The writing is intelligent, deeply layered, and rich. The acting superb, and the characters complex.  The best scene is one where the entire family is eating dinner- suddenly the camera focuses on one person, goes in slow motion, the other voices become muffled and distance, and a painful emotion is portrayed on one of the character’s faces as a revelation comes to the surface. Brilliant.

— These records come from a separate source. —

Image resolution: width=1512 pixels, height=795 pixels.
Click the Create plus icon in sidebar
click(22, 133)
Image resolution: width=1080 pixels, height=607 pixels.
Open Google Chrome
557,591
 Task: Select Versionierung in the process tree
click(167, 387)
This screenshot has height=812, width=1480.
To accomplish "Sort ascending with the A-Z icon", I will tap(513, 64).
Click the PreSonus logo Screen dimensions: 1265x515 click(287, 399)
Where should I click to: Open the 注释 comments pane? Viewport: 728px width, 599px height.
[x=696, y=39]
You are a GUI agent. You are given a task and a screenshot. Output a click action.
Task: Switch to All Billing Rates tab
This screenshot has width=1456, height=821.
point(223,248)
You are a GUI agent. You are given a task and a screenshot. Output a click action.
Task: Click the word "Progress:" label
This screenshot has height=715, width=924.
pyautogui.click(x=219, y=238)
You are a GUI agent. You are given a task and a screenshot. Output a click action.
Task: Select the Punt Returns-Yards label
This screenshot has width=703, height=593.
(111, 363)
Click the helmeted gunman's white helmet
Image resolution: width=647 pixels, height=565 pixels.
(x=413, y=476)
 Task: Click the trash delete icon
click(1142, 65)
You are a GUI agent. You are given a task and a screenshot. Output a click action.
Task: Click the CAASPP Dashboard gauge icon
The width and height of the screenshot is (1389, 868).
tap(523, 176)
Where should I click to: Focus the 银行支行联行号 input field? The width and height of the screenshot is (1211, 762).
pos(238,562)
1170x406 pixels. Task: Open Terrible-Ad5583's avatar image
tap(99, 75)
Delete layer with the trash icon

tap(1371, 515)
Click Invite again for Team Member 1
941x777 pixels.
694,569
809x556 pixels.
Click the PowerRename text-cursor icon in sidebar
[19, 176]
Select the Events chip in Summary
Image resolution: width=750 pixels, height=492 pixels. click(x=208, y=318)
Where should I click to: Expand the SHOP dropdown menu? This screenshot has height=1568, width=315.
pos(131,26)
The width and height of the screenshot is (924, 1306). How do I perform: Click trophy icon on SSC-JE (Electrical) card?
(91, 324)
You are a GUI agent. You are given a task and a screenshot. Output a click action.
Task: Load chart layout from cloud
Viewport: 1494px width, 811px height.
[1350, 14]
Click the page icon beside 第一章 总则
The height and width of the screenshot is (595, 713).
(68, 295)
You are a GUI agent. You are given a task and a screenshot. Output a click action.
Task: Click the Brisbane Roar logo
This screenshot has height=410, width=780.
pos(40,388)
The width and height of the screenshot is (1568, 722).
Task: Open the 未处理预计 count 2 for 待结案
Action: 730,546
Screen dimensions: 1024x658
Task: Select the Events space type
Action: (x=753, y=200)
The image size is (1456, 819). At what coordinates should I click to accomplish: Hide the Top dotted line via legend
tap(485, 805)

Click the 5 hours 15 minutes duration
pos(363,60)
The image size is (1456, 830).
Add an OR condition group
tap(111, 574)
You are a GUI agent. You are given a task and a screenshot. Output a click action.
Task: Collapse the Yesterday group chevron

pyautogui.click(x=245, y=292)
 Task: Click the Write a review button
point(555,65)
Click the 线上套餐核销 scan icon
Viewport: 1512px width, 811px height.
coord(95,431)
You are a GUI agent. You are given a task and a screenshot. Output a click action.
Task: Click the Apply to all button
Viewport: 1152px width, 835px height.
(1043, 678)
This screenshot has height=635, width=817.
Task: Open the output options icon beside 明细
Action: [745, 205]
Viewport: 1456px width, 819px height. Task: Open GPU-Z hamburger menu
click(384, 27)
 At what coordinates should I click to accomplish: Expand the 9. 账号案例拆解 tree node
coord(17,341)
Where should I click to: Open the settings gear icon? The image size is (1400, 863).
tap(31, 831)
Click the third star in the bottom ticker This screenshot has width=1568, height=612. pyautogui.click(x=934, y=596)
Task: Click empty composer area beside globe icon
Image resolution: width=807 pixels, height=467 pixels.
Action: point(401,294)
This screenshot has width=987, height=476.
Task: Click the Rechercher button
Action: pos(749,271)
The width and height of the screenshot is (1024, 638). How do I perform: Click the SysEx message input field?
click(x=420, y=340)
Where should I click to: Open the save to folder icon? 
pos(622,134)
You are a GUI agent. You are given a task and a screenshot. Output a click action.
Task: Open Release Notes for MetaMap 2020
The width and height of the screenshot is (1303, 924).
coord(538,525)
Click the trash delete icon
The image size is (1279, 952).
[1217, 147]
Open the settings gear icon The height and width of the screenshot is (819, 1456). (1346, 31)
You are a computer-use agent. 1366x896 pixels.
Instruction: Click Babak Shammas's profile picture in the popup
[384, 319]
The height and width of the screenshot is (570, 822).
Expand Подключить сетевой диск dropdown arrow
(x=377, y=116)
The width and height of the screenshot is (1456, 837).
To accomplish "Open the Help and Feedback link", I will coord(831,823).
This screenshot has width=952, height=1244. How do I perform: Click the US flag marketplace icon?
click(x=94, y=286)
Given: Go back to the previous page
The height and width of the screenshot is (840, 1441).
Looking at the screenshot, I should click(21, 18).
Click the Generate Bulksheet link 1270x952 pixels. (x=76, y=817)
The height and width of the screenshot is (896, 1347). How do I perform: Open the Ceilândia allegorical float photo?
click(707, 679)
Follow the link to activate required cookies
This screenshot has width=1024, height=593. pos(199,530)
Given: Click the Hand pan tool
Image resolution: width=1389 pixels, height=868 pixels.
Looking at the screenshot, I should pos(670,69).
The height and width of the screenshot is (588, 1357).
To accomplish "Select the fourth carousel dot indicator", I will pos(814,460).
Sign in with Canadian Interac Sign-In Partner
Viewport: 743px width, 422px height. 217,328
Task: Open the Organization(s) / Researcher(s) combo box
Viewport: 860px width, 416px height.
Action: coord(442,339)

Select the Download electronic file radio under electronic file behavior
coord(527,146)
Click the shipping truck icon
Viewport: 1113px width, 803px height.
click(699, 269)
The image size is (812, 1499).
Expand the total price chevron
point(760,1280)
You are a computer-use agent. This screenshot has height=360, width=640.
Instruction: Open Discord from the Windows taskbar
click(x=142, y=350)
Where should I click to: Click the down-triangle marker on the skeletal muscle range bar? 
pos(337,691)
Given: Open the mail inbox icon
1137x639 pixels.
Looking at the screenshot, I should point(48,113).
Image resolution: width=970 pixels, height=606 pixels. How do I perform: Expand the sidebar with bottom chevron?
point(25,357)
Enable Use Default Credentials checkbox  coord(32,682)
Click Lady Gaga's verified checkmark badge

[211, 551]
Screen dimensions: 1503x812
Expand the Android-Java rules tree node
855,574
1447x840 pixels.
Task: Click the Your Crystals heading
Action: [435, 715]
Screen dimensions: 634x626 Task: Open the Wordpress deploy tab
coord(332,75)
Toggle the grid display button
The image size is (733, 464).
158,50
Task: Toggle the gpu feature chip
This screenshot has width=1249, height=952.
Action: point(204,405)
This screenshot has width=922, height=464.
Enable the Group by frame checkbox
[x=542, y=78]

Even the seemingly unimportant dialogue throughout the film is smart as it shows the bond of the family that cannot ultimately be broken. The Kids Are All Right is a worthwhile and compelling film.

Get Low-2009

Get Low-2009

Director-Aaron Schneider

Starring-Robert Duvall, Sissy Spacek, Bill Murray

Scott’s Review #557

Reviewed December 22, 2016

Grade: B+

Get Low is an understated, gentle, sweet story set in Tennessee in the late 1930’s. The film is greatly enhanced by the stellar cast consisting of Robert Duvall, Sissy Spacek, and Bill Murray.  I dislike the title of the film as, to me, it feels dull and boring. Despite the very slow pace, and the understated feel, the film is successful as one will become engaged with the characters lives.

It tells the story of an elderly man named Felix Bush (DuVall), who decides to plan his own living funeral for the small town to attend. Felix is a hermit who lives deep in the woods of Tennessee. He is despised, yet largely unknown by the townspeople, who only have past stories they have heard about him to formulate their opinions. He hides a long ago, dark secret, which predictably is eventually revealed.

DuVall is the standout in this movie, but Sissy Spacek and Bill Murray are also very good- unsurprising based on their string of acting credits.

Enjoyable are the exterior scenes of rural Tennessee, giving an authentic look into the lives of small town folks of that time period.

I could have gone for a quicker pace, despite the fact that I love slow moving stories, as long as a pay-off is to be received. The reveal served satisfactory, but I could have gone for some juicer scandals and revalations. Get Low is a simple, yet moving story about life, regret, secrets, and religion.